A Lyft driver accused of sexually assaulting a woman he was driving from Denver to Boulder in 2018 had his trial pushed back to the summer.
Tigistu Belete Ergo, 28, pleaded not guilty in August to second-degree kidnapping with a sexual offense and sexual assault.
Ergo had been set for a trial starting March 15, but online court records show he is now set for a five-day trial starting June 21. He also has a motions hearing set on May 4.
Ergo remains out of custody on a $1,000 cash bond.
According to an affidavit, a woman called police in the early morning hours of Aug. 8, 2018, and said she believed she had been sexually assaulted by her Lyft driver.
The woman said she had been drinking in Denver with friends when a friend ordered her a ride. However, the woman became sick in the car, and the driver dropped her off in Denver and she ordered another Lyft.
The woman said she remembered the driver taking her “around” and complaining about taking her all the way to Boulder before he solicited her for oral sex.
The woman said she did not remember the assault, but she underwent a sex assault examination that did find male DNA, according to the affidavit.
According to the affidavit, the woman remembered the driver dropping her off in Boulder before he “sped away.”
Police said the woman also lost her phone, wallet and keys in the incident.

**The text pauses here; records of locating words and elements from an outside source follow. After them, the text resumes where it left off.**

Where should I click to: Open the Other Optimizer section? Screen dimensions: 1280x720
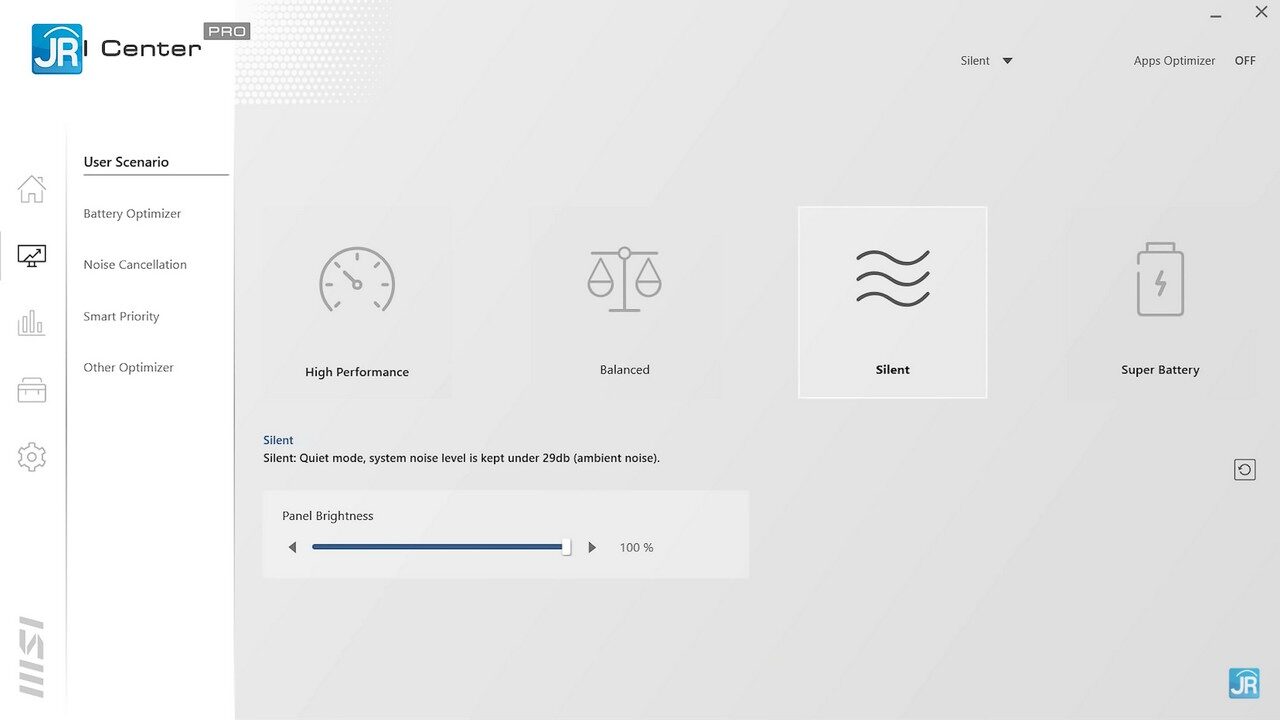click(x=128, y=368)
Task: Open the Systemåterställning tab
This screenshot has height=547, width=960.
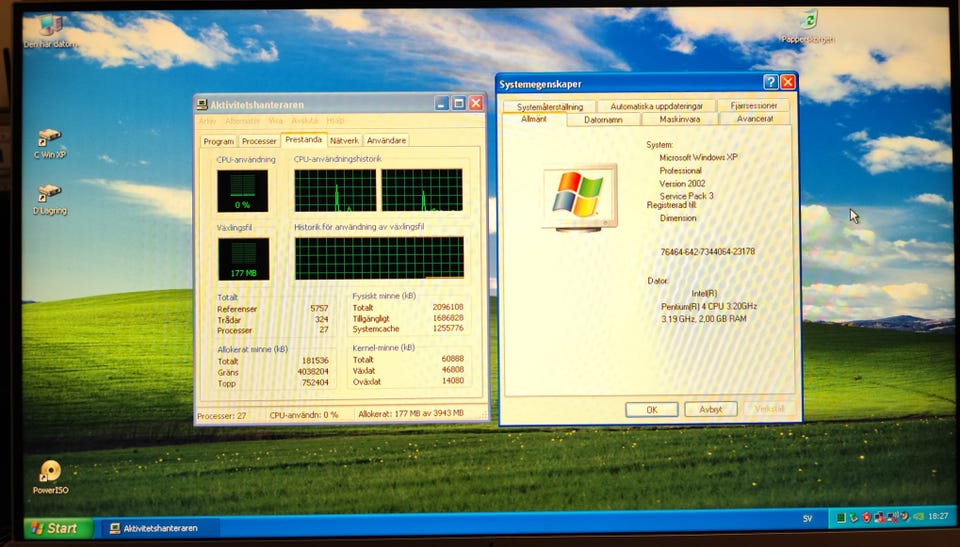Action: (549, 106)
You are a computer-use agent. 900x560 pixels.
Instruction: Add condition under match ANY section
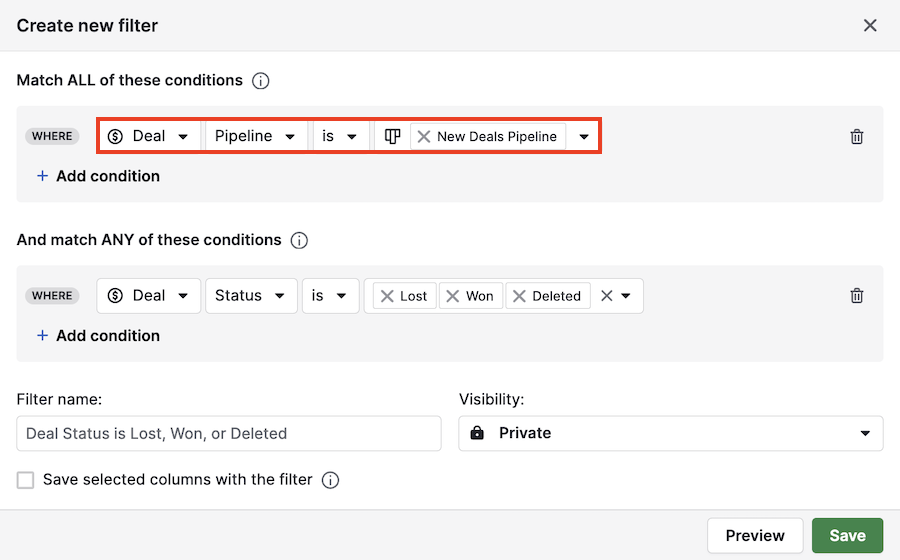(x=98, y=336)
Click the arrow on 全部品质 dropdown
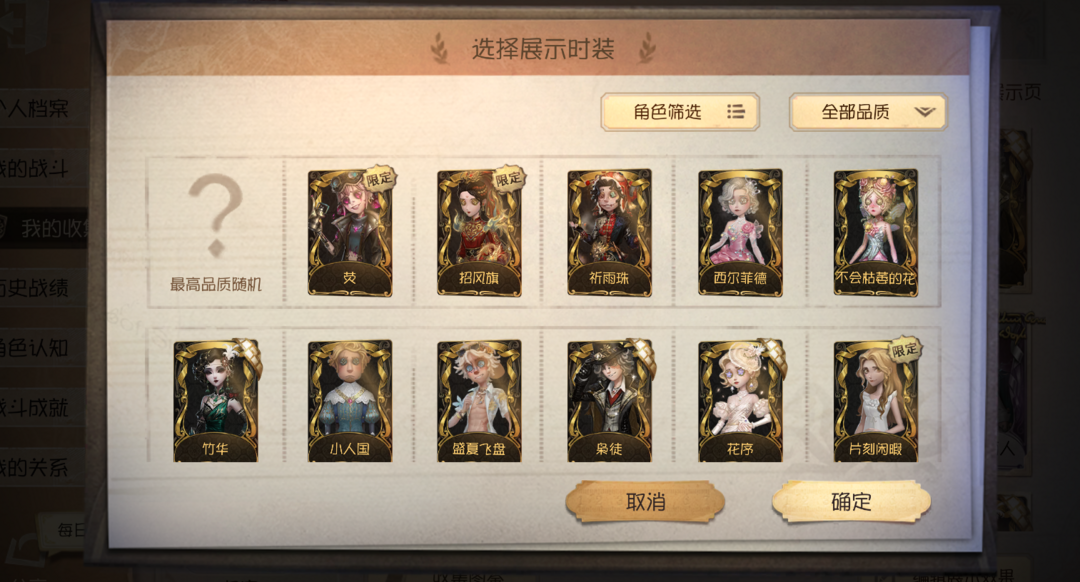Screen dimensions: 1080x582 (924, 112)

When the woman bought a new phone, her number showed a call from Ergo.
When police interviewed Ergo, he said he had given the woman and her friend a ride but denied having sex with anyone, and gave a DNA sample to police.
In May 2019, the Colorado Bureau of Investigation found Ergo’s DNA matched the DNA found on the woman.
Police pulled Ergo’s ride records, which showed that Ergo had dropped off the woman’s friend in Denver at 10:43 p.m. the night of the alleged assault but did not enter any information about a ride to Boulder, and did not pick up any other fares until 1:08 a.m. the next day in Denver.
Counting driving time, a Boulder police detective wrote in the affidavit that there was “approximately 45 minutes that Ergo’s location is unaccounted for.”
According to the affidavit, Ergo had only been driving with Lyft for about a week when the alleged assault occurred, after being deactivated from Uber because of a driving complaint.